Текст для чтения:
━━━━━━━━━━

Культура партиципантов в этот момент была рассеянна: одна часть ее носителей идет под знамя "социалистического возвращения", другая - пытается извлечь выгоду из своего выбора в пользу умирающей власти. Большая же часть мечется, в силу познанных ею особенностей массы представителей двух сталкивающихся властей - нынешней и возвращающейся - приходя к выводу, что быть с нынешней - значит мириться с ее умной подлостью, а с прежней - с ее честной глупостью.

В силу последнего партиципанты не оказались субъектами политического процесса; будучи по природе "знающими и умными", они оказались в плену собственной несамостоятельности и малочисленности.

Сражение 1995-1996 годов - это социокультурная и политическая битва, в которой культура подданничества, объединяясь вокруг своего красного ядра, выступила против того, против чего в принципе не могла выступить, - против власти, оформив свое выступление чисто по-русски: "Против власти ложной, за власть подлинную". Она была почти обречена на победу, а старая власть - на возвращение, если бы власть не сумела сделать то, чего она, казалось бы, тоже в принципе не могла сделать - мобилизовать против культуры подданничества культуру параойхиальную.

Собственно, это сделала не власть, а та часть культурных акторов "участия", которая осталась на стороне власти. Разница власти старой и власти новой в этом отношении оказалась в том, что обреченная на победу старая власть изначально, историко-культурно, была властью доминирующего подданничества и была неспособна признать над собой власти носителей "участия". Власть новая, в силу своей обреченности на поражение, была готова принять любые условия партиципантов и признать на какое-то время над собой власть последних.

Конечно, говорить об итогах выборов 1996 года очень сложно: слишком много косвенных данных, заставляющих предполагать, что выборы все-таки выиграл Зюганов, а итоги их были фальсифицированы. В неформальном общении обычно упоминаются цифры: 54% - у Зюганова, 44% - у Ельцина. Но даже если это так, данную фальсификацию можно было осуществить только благодаря тому, что поддержку последнего удалось поднять с первоначальных 6% до более чем 40%.

И это было сделано потому, что под руководством принявших сторону власти партиципантов был найден способ отмобилизовать против культуры подданничества - культуру параойхиальную.

Все призывы кампании 1996 года со стороны власти - это апелляция к тому, что интересует человека, не имеющего политических интересов, призыв к примитивно-бытовому началу, причем примитивизированному до уровня рекламы стирального порошка и акций МММ.

━━━━━━━━━━

Исходные данные:
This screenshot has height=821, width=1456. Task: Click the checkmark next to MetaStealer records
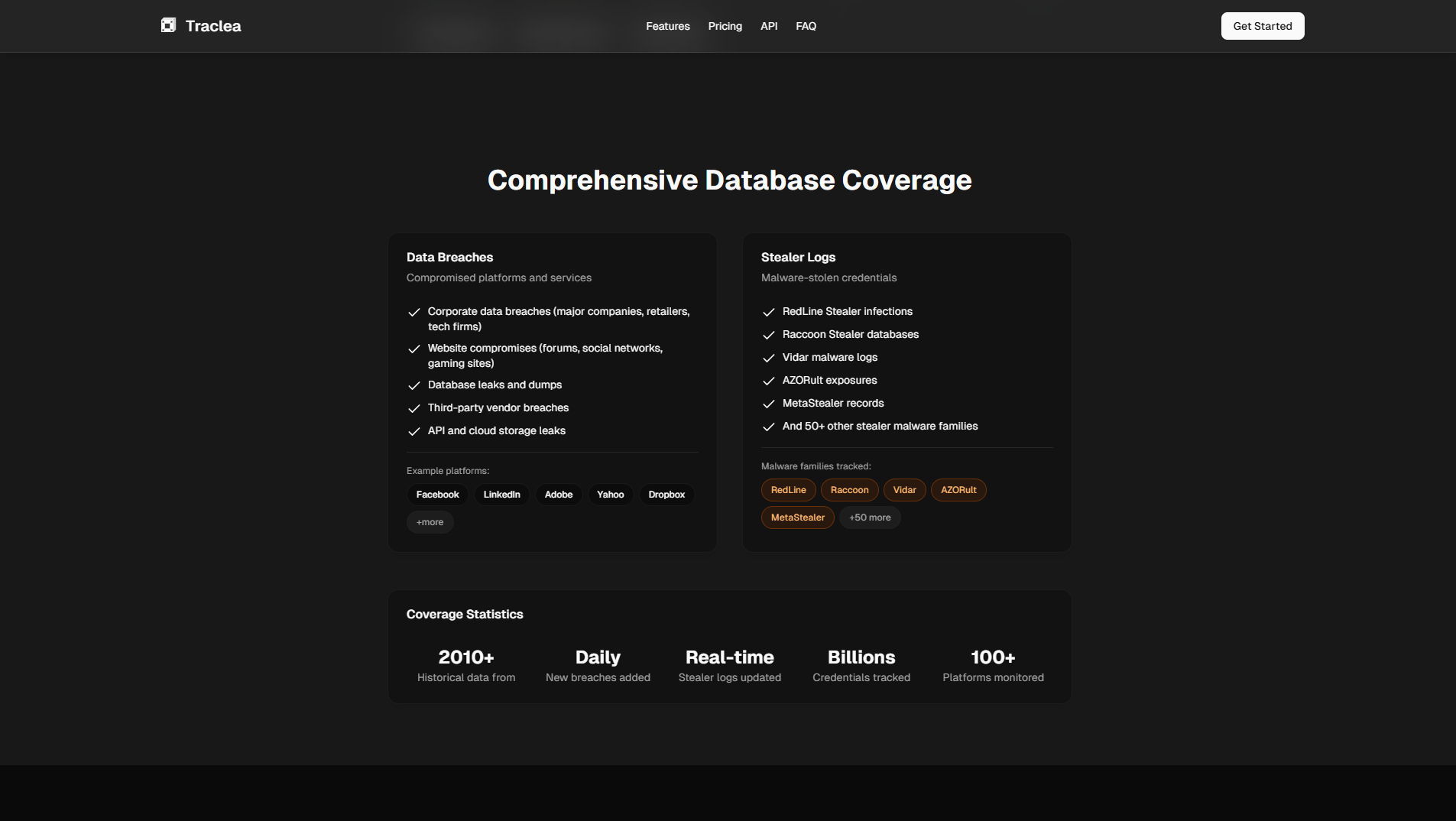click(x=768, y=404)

━━━━━━━━━━

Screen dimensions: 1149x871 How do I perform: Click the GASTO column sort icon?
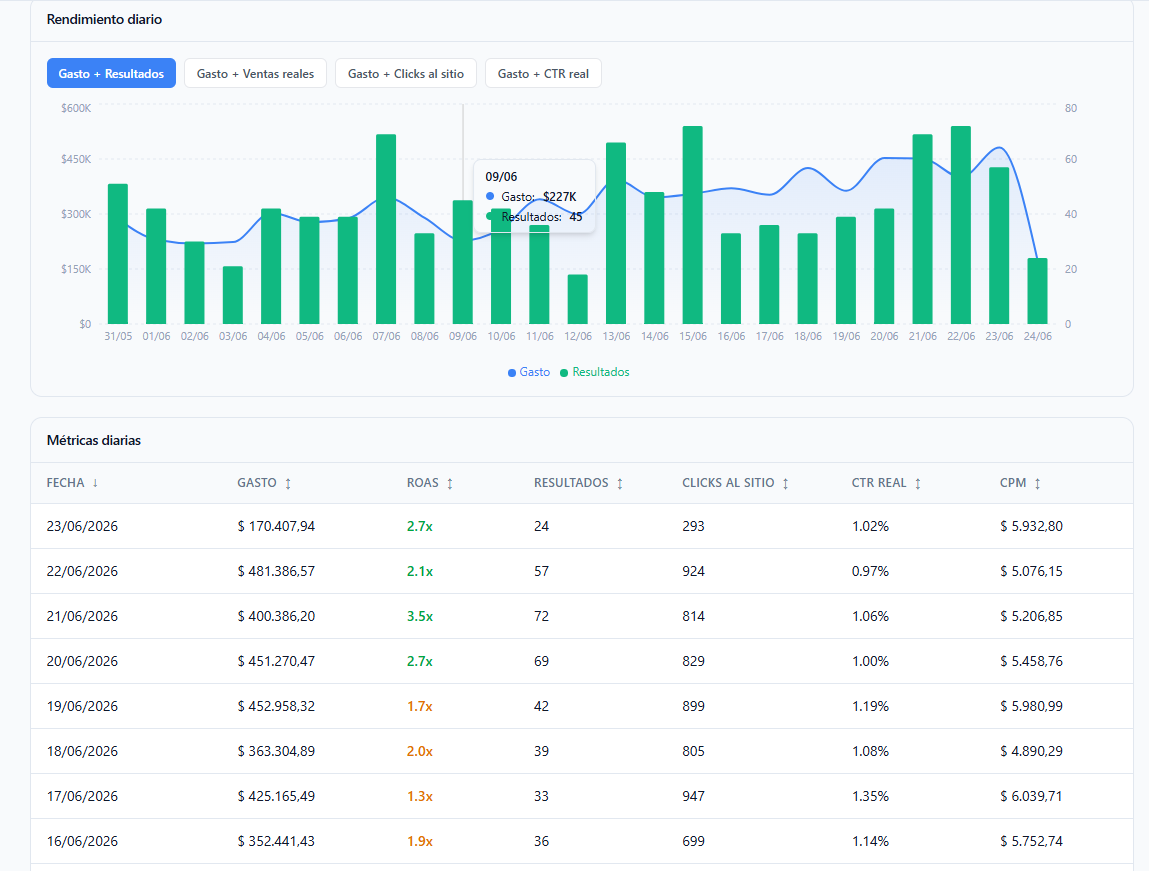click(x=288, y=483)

━━━━━━━━━━

Задание:
Определите, соответствуют ли тексту для чтения утверждения 1–3. Ответьте «да» или «нет» на каждое и приведите точную цитату из текста, которая это подтверждает.
1. Партиципанты стали субъектами политического процесса.
2. В неформальном общении упоминаются цифры 54% у Зюганова и 44% у Ельцина.
3. Сражение 1995–1996 годов названо социокультурной и политической битвой.

Ответ:
1. Нет: «В силу последнего партиципанты не оказались субъектами политического процесса».
2. Да: «В неформальном общении обычно упоминаются цифры: 54% - у Зюганова, 44% - у Ельцина».
3. Да: «Сражение 1995-1996 годов - это социокультурная и политическая битва».